Die Schriftstellerin Katharina Hagena über den Roman »Die Zeuginnen« von Margaret Atwood:
»Ich glaube, es gehört zu den Büchern, die man gerade denen ans Herz legen möchte, die man selbst am wenigsten versteht. Und den anderen sowieso.«
Kürzlich begeistert hat mich tatsächlich Margaret Atwoods »The Testaments« (»Die Zeuginnen«). Nach 34 Jahren der Folgeband von »Der Report der Magd«. Letzteres habe ich aber unmittelbar davor noch mal gelesen. Ich glaube nicht, dass es nötig gewesen wäre, aber für mich war es so eine besonders intensive, großartige Lese-Erfahrung. »Die Zeuginnen« ist ein hochaktuelles Buch. Es geht um patriarchalische Strukturen, um das Leben in einem totalitären Regime, aber auch um Moral und letztlich darum, was gut ist und was böse. Menschen, die ich im ersten Band scharf verurteilt habe, bekommen im zweiten eine Vorgeschichte, und plötzlich können wir ihre Handlungen nachvollziehen. Je mehr wir über jemanden wissen, desto schwerer fällt es uns, dieser Person die Empathie zu verweigern. Mir gefiel, dass ich diesen Erkenntnisprozess während der Lektüre selbst durchlaufen musste. Ich glaube, es gehört zu den Büchern, die man gerade denen ans Herz legen möchte, die man selbst am wenigsten versteht. Und den anderen sowieso.
Von Atwood lese ich übrigens alles. Ebenso alles, was neu herauskommt von Jeanette Winterson, A. S. Byatt, Julian Barnes, Siri Hustvedt, Jonathan Franzen und immer wieder neue Bücher von neuen Autorinnen. Von Toni Morrison kommt leider nichts Neues mehr heraus, also lese ich die anderen noch mal. Wenn ich mich gerade nicht auf Unbekanntes einlassen möchte, greife ich auf Romane zurück, die ich schon hundertmal gelesen habe, wie die von Charlotte und Emily Brontë, von Virginia Woolf oder Gabriel García Márquez, Homer und Wolfram von Eschenbach. Ovid geht eigentlich auch immer. Doch wenn ich ganz schwermütig bin, hilft nur Jane Austen, die mir freundlich, wenngleich ein wenig ungeduldig, einen Moment des Suhlens gewährt, um mich dann mit leisen, ironischen Sätzen wieder in die Aufrechte zurückzupiksen. Zurzeit lese ich aber fast nur Sachbücher für die Roman-Recherche, doch darüber darf ich nicht reden, sonst löst sich alles auf …

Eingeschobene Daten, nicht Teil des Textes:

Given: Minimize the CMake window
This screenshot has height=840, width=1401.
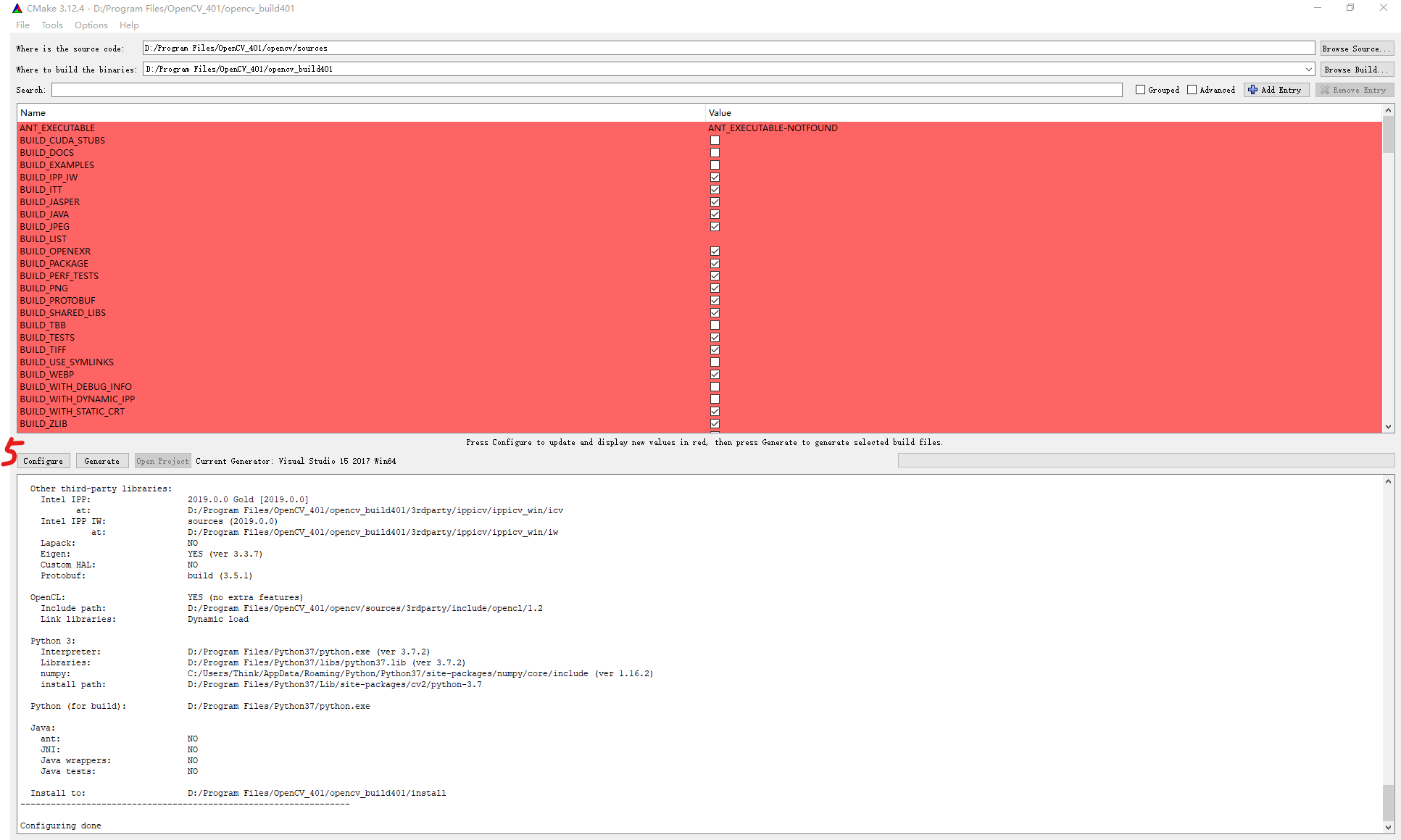Looking at the screenshot, I should coord(1318,8).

Über ihren nächsten Roman verliert Katharina Hagena also noch kein Wort – ihre Fangemeinde wartet sehnsüchtig auf den Nachfolger ihrer Erfolgswerke »Der Geschmack von Apfelkernen«, »Vom Schlafen und Verschwinden« und »Das Geräusch des Lichts«. Zuletzt hat Hagena, die ihre Promotion über James Joyces Jahrhundertroman »Ulysses« verfasste, eine ungewöhnliche Liebeserklärung an »ihre« Insel verfasst: »Spiekeroog«.